▶ **Problem to solve**
In two sentences, summarize the text on protective haplotypes and chromatid breaks.

▶ **Document text**
Adjustment for gender, seeding count, and current smoking status was included in the multiple linear regression model.
Association between number of protective haplotypes in CSA and CSB and number of BPDE-induced chromatid breaks per cell
No. protective haplotypes . | n . | Chromatid breaks per cell, geometric mean (95% CI)* . | P . |
---|---|---|---|
0 | 120 | 0.26 (0.24-0.29) | Reference |
1 | 103 | 0.22 (0.20-0.24) | 0.02 |
2 | 43 | 0.21 (0.18-0.25) | 0.044 |
3 or 4 | 10 | 0.15 (0.11-0.22) | 0.005 |
No. protective haplotypes . | n . | Chromatid breaks per cell, geometric mean (95% CI)* . | P . |
---|---|---|---|
0 | 120 | 0.26 (0.24-0.29) | Reference |
1 | 103 | 0.22 (0.20-0.24) | 0.02 |
2 | 43 | 0.21 (0.18-0.25) | 0.044 |
3 or 4 | 10 | 0.15 (0.11-0.22) | 0.005 |
Least-squares means (95% CI) were calculated based on natural log-transformed number of chromatid breaks per cell with adjustment for gender, current smoking status, and seeding count; then, they were converted to their exponential form [geometric mean (95% CI)].
A resampling-based omnibus test was employed to assess whether the associations seen with individual haplotypes and tag SNPs were the result of multiple testing. The permutation-based P values for the most significant SNPs, rs158923 in CSA and rs4253101 in CSB, were 0.036 and 0.247 respectively, suggesting that the association between SNPs and haplotypes in CSA and mutagen sensitivity induced by BPDE was unlikely a chance finding.

▶ **Records**

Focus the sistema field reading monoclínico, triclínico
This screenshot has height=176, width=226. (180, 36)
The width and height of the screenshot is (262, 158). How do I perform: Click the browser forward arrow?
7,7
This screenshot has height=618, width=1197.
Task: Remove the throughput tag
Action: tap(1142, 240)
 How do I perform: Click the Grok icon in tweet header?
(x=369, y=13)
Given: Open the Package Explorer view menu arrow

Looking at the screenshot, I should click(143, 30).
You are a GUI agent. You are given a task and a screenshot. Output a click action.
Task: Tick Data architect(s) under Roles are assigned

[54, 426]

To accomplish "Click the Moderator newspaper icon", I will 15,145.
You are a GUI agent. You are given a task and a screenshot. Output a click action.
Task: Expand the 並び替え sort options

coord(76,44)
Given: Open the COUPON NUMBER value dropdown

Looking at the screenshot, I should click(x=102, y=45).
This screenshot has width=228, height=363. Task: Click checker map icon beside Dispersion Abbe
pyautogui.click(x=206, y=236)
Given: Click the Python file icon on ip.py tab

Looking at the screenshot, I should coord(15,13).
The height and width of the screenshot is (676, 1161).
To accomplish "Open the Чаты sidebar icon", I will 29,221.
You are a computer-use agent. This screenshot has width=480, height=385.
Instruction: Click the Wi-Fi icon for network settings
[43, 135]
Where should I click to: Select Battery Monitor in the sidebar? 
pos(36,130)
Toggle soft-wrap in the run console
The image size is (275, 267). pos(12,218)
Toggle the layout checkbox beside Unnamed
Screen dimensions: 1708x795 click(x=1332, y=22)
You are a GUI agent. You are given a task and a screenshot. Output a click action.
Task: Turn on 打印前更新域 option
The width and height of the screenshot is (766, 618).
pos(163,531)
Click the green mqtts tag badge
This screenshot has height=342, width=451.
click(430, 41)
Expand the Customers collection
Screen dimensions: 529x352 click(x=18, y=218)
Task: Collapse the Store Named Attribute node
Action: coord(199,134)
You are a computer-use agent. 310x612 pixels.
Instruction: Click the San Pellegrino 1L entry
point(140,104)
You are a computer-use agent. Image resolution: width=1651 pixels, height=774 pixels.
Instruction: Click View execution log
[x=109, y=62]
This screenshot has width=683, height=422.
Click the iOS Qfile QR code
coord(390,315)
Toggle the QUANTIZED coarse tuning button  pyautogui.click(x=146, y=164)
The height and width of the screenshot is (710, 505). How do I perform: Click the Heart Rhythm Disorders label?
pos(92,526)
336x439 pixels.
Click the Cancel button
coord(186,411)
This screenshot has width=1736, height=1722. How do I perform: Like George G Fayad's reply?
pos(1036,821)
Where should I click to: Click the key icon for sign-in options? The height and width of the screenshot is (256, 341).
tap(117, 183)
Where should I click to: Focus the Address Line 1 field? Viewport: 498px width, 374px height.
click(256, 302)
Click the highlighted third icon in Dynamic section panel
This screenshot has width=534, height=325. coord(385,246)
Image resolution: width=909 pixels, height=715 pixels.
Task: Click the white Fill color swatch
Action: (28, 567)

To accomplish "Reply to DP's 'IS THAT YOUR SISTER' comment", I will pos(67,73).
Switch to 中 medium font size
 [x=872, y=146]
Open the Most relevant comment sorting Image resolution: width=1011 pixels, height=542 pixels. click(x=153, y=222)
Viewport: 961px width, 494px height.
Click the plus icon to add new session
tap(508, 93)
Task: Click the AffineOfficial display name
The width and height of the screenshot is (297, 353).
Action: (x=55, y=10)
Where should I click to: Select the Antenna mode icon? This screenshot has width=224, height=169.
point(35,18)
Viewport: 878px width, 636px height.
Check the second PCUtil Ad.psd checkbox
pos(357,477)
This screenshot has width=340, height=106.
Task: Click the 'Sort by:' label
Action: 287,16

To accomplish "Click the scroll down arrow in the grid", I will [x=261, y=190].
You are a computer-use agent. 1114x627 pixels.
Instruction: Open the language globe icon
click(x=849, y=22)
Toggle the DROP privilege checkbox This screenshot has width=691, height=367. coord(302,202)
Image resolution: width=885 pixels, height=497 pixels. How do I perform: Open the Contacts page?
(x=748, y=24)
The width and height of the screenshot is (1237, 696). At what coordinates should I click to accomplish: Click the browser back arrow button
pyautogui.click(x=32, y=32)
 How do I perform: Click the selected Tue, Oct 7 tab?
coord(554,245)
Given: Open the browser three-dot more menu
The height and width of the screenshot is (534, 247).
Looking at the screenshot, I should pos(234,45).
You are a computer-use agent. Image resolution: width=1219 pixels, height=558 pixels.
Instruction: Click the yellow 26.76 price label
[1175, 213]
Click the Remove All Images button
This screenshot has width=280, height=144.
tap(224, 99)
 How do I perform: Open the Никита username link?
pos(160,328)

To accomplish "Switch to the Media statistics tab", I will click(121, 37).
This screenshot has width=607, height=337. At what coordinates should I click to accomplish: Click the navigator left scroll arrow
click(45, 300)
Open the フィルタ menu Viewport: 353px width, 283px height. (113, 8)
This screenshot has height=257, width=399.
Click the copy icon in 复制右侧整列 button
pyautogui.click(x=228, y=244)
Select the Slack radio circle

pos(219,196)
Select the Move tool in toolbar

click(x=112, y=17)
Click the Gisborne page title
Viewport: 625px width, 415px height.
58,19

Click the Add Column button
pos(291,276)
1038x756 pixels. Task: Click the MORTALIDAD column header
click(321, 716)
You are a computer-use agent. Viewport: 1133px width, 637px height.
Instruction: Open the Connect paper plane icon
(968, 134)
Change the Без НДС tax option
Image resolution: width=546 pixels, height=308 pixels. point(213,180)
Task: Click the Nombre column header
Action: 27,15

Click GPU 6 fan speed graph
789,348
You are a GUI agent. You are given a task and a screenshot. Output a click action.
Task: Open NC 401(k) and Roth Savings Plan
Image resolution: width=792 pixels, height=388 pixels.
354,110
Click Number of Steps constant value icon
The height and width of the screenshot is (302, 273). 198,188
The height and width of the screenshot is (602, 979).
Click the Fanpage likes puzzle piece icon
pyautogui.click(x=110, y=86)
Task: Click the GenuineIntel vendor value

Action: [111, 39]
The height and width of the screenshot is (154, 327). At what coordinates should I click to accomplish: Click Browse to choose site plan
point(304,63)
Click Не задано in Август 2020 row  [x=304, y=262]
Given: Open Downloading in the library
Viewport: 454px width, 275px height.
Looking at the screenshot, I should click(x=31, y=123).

▶ **Written response**
After adjustment for gender, current smoking status, and seeding count, the geometric mean number of BPDE-induced chromatid breaks per cell fell from 0.26 with no protective haplotypes in CSA and CSB to 0.22 with one (P = 0.02), 0.21 with two (P = 0.044), and 0.15 with three or four (P = 0.005). A resampling-based omnibus test gave permutation-based P values of 0.036 for rs158923 in CSA and 0.247 for rs4253101 in CSB, suggesting that the association between SNPs and haplotypes in CSA and BPDE-induced mutagen sensitivity was unlikely a chance finding.